» Tarefas propostas
**1)** No texto fornecido, como quem escreve diz sentir-se?
**2)** Traduza para o inglês esta frase do texto fornecido: "A situação tem-se agravado progressivamente, a tensão MFA-GGA tem crescido e eu tenho tentado por todas as formas possíveis e leais dissuadir os elementos do MFA de tomarem atitudes graves."
**3)** Prossiga o texto sobre a tensão entre o MFA e o GGA a partir da última frase apresentada.

» Texto fornecido
━━━━━━━━━━━━━━━━━━━━
3. A situação tem-se agravado progressivamente, a tensão MFA-GGA tem crescido e eu tenho tentado
por todas as formas possíveis e leais dissuadir os elementos do MFA de
tomarem atitudes graves. Esgotei a minha capacidade de argumentação e vejo-me na situação de, ou passar o problema a Vá. Exa., ou
arriscar-me a atirar oficiais que estimo sinceramente, para atitudes tomadas
clandestinamente, ficando eu como inimigo, quando afinal tento apaziguar e
salvar uma situação crítica.
4. Hoje, foi-me presente o documento
que junto e representa a vontade inabalável, segundo me
dizem, dos oficiais do MFA. Não vejo outra
solução que não seja fazê-lo chegar às mãos de Vá. Exa., visto estar esgotada a minha capacidade de
argumentação.
Sinto e foi-me transmitido que os
oficiais não recuarão na atitude anunciada e, por isso mesmo, peço esclarecida e urgente intervenção de Vá. Exa. num
assunto que reputo extremamente grave.
5. Se Vá. Exa. não intervier, a minha posição será a de tentar controlar,
muito lealmente, os acontecimentos. E isto (seja qual for o desenrolar do
processo) só até que possa
subsituir-me por quem tenha talento político para
resolver problemas para os quais não es-
tou preparado. Sinto-me extremamente fatigado, física e moralmente, e Vá. Exa. desculpará não me ter sido
possível fazer melhor.
━━━━━━━━━━━━━━━━━━━━
» Dados apresentados
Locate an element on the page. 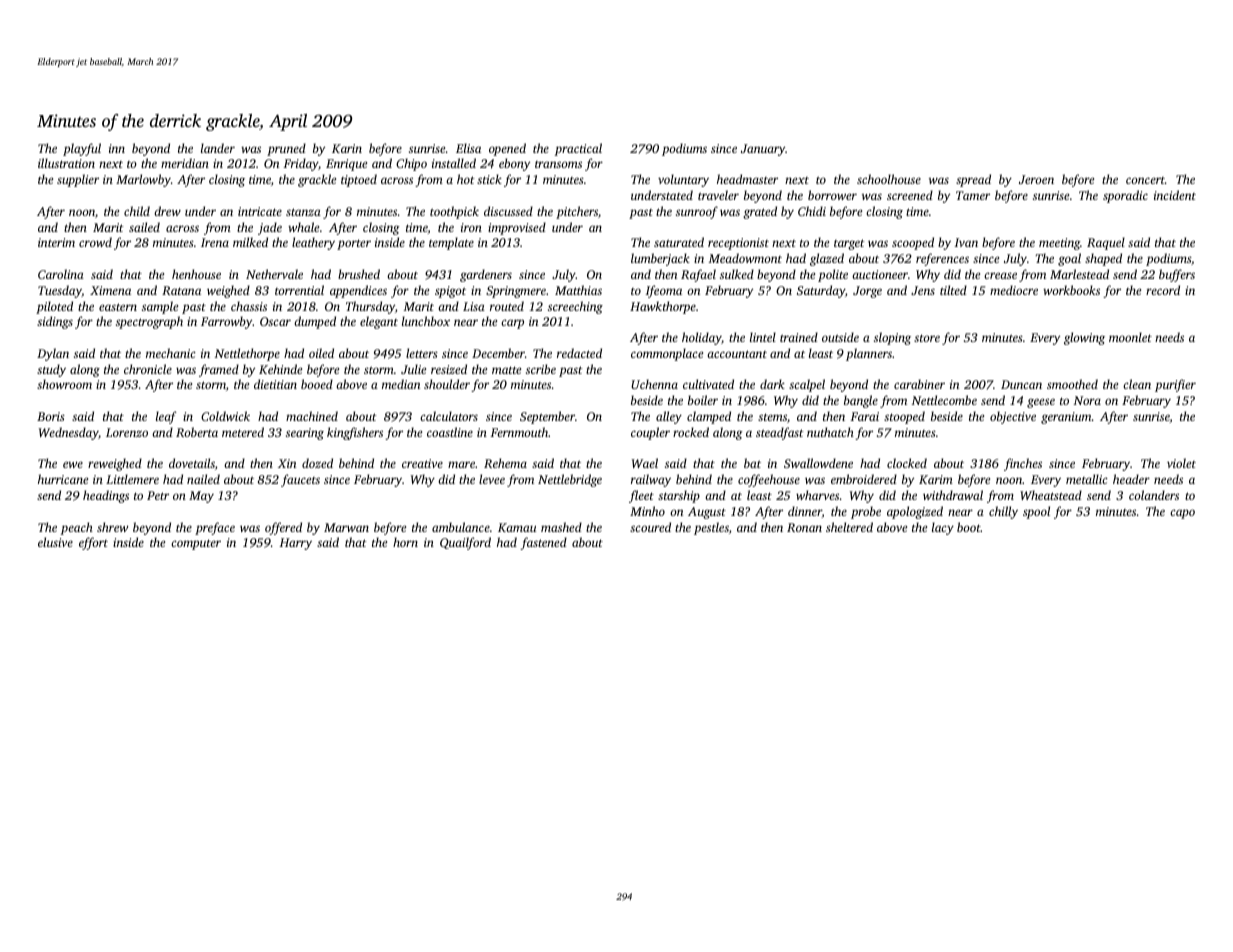 The width and height of the document is (1233, 952). Boris is located at coordinates (51, 416).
━━━━━━━━━━━━━━━━━━━━
» Respostas por tarefa
**1)** Extremamente fatigado, física e moralmente.

**2)** The situation has been gradually worsening, the MFA-GGA tension has been growing, and I have been trying in every possible and loyal way to dissuade the members of the MFA from taking serious actions.

**3)**
6. Finalmente, devo acrescentar que não transmiti o problema ao Governador-Geral, pela
simples razão de que receio que ao fazê-lo se antecipe uma crise que — em minha opinião —só Vª.. Exa. pode evitar.
Com os meus
melhores cumprimentos
O CCFAA
(assinatura)
17.Jul.74
( l ) Neste telegrama. Costa Gomes
e Almeida Santos mandavam extinguir a SCCIA (Serviços de Centralizações e Coordenação de Informações de Angola) e a PI M (Polícia de Informações Militares) o que deixava as Forças Armadas Portuguesas na situação de cegas e surdas. Extintos todos os
serviços de informação então existentes, tanto o governo geral como o Comando Chefe das Forças Armadas ficavam impedidos de fazer face à gravíssima situação que se atravessava nessa altura da
eclosão dos motins. O general Silvino Silvério Marques rejeitou essas medidas de
extinção
dos serviços,
por considerá-las contra o espírito e a letra do Programa do M.F.A.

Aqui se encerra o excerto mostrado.